After weeks of gray skies and rainy days, the sun’s warmth has incited fields of red poppies. Some fields and roadsides have become carpets of scarlet.


It seems to us that there are many many more poppies this year than what we remember from last year. Perhaps, since last year was our first spring in Carcassonne, we hadn’t noticed as much as we do now. I looked online for some explanation about why this year’s “crop” is so rich. I couldn’t find any conversation: apparently it is not as remarkable to long-time residents as it is to us. In fact, in rural areas, poppies, however attractive to artists and tourists, are considered weeds. They grow easily in just about any soil; they compete with other crops like wheat; and one poppy plant can generate over 50,000 seeds in a season.


The red poppy is a resonant symbol from the First World War. The centenary of the war’s end is this year. After years of horrific battles in the fields of Flanders, during which the ground was trampled and drenched in blood, poppies were the first flowers to push through. Each flower represents a fallen combatant.


I found one more poppy symbol. The writer says that this connection is a bit poetic as well as an old rural legend. Usually, the red, white and blue of the French flag recall the blue and red of the French Revolution, which frame the white of the king. Instead, out here in the country, the colors are those of wildflowers: the blue of cornflower, the white of camomille, and the red of the poppy.


Poppies try to steal the thunder from the newly awake grape vines, but the vines will have much more endurance through the summer. The stripes of vineyards drape over almost every hill and plain of this region. In the course of a single week, we noticed the first pale green sprouts atop the dark old vine trunks. And then, almost overnight, the vineyards transformed into fluffy fields of new grape leaves.

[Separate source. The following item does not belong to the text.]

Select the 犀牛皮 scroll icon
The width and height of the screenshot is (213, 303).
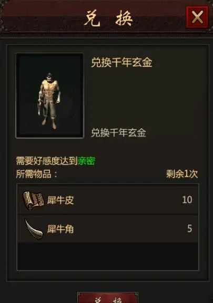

We have learned that this first spring stage is called bud-breaking. This is the time when the vigneron (the farmer of the grapes) finishes pruning the vines and starts preventive treatments to combat grapevine pests and diseases. We can see from our living room window our neighboring vigneron on his narrow tractor systematically passing between the lines of vines. Octopus arms spray what we imagine are pesticides (we hope no) or fertilizers. He mows down the grasses (including a few poppies) that are flourishing between the vine rows. (When the tractor is absent, we see earth-colored white-tailed rabbits hopping among the vines. We trust that they wait out the vigneron in safe burrows.)


The vines are now growing swiftly, lengthening by 5 – 15 centimeters each day. Before the next milestone, when the vines bloom, the vigneron will select the new branches that promise the best grapes.